Sharjah, UAE: Doctors recently treated a newborn baby for life-threatening bacterial poisoning after he was brought to University Hospital Sharjah in a critical condition.
The specialised paediatric team at the hospital treated the baby, who, after responding well to treatment, was discharged from the hospital a week later.
The baby was diagnosed with life-threatening bacterial poisoning resulting from hypoxemia caused by vasogenic shock, poisoning, and low vascular perfusion that led to bluish limbs due to the lack of adequate oxygen. The baby’s life was at serious risk.
Examinations showed the baby was suffering from infection and was immediately given antibiotics and intravenous fluids.

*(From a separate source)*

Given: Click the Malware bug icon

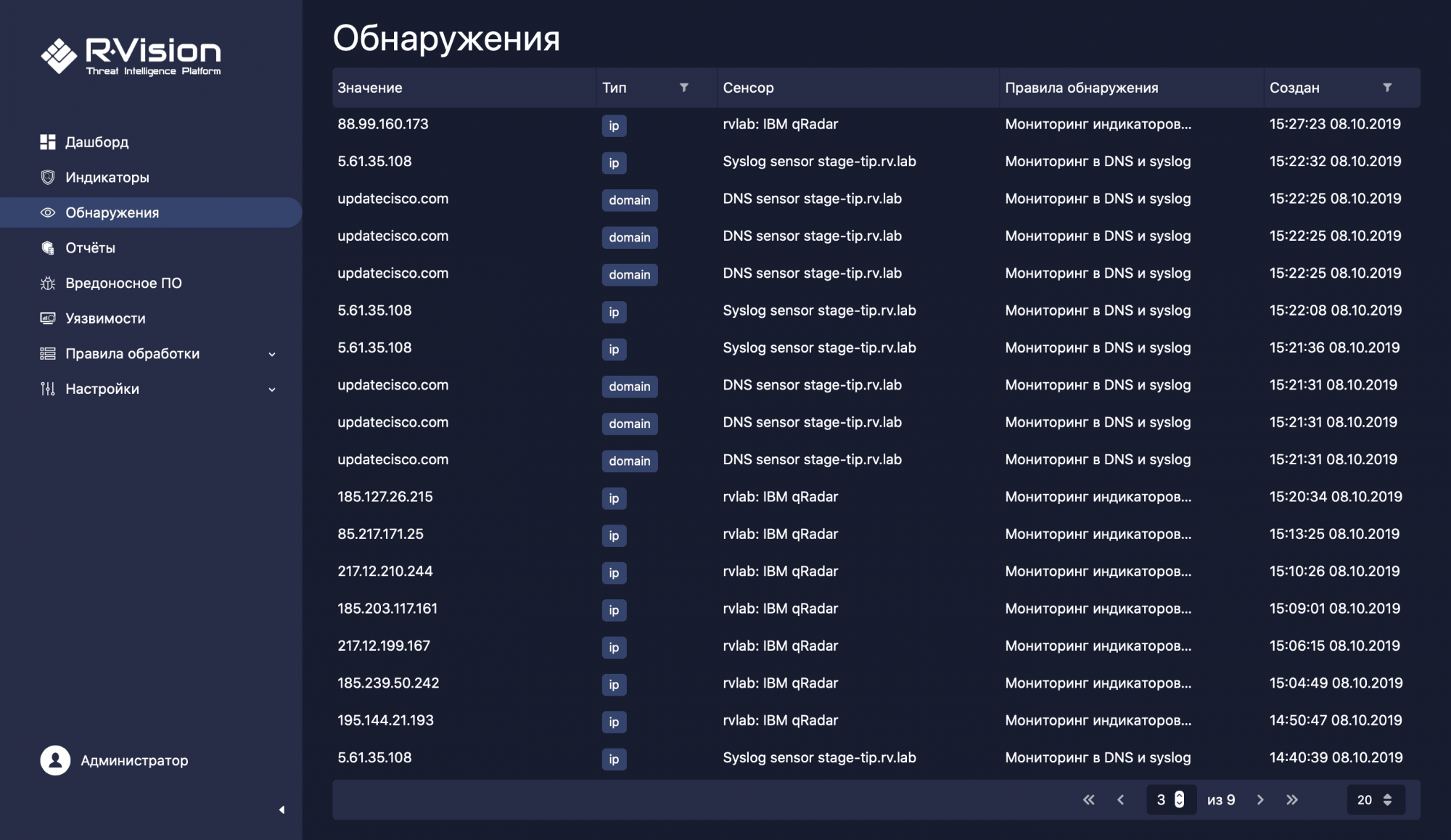Looking at the screenshot, I should coord(48,284).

UHS medical director Prof Hakam Al Yaseen said: “About 30 per cent of bacterial infections in newborn babies cannot be detected in the lab. There are two types of bacteria — Streptococcus and Escherichia Coli — which often cause this inflammatory syndrome.

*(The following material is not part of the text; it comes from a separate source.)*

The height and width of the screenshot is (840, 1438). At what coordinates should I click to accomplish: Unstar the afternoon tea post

“Rapid breathing is the most common symptom. The baby was immediately referred to the intensive care unit as this life-threatening case required urgent intervention.”

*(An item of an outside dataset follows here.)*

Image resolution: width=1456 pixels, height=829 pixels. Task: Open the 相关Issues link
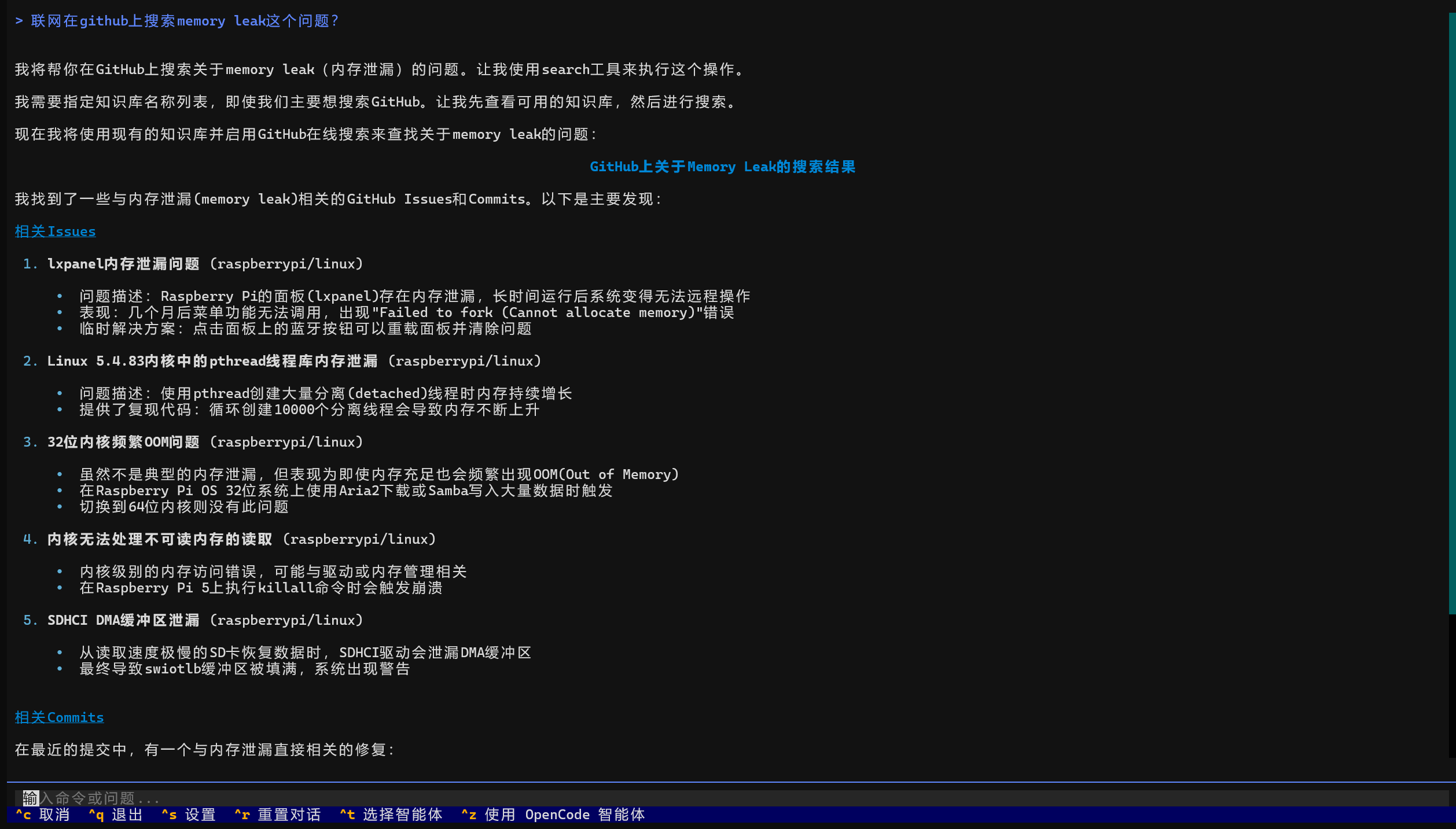click(x=55, y=231)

He said rapid breathing in a newborn baby is not abnormal, and babies often recover within two hours but “if the condition continues longer, immediate medical intervention is required.”
Dr Al Yaseen clarified: “This bacterium can be easily transmitted to any baby without any specific cause — even the most advanced medical centres in the world are not capable of identifying the cause.” He said treatment depends on skilled diagnosis and close follow up adding that lab reports also “play a role in keeping the medical team updated on the progress of the patient’s condition”.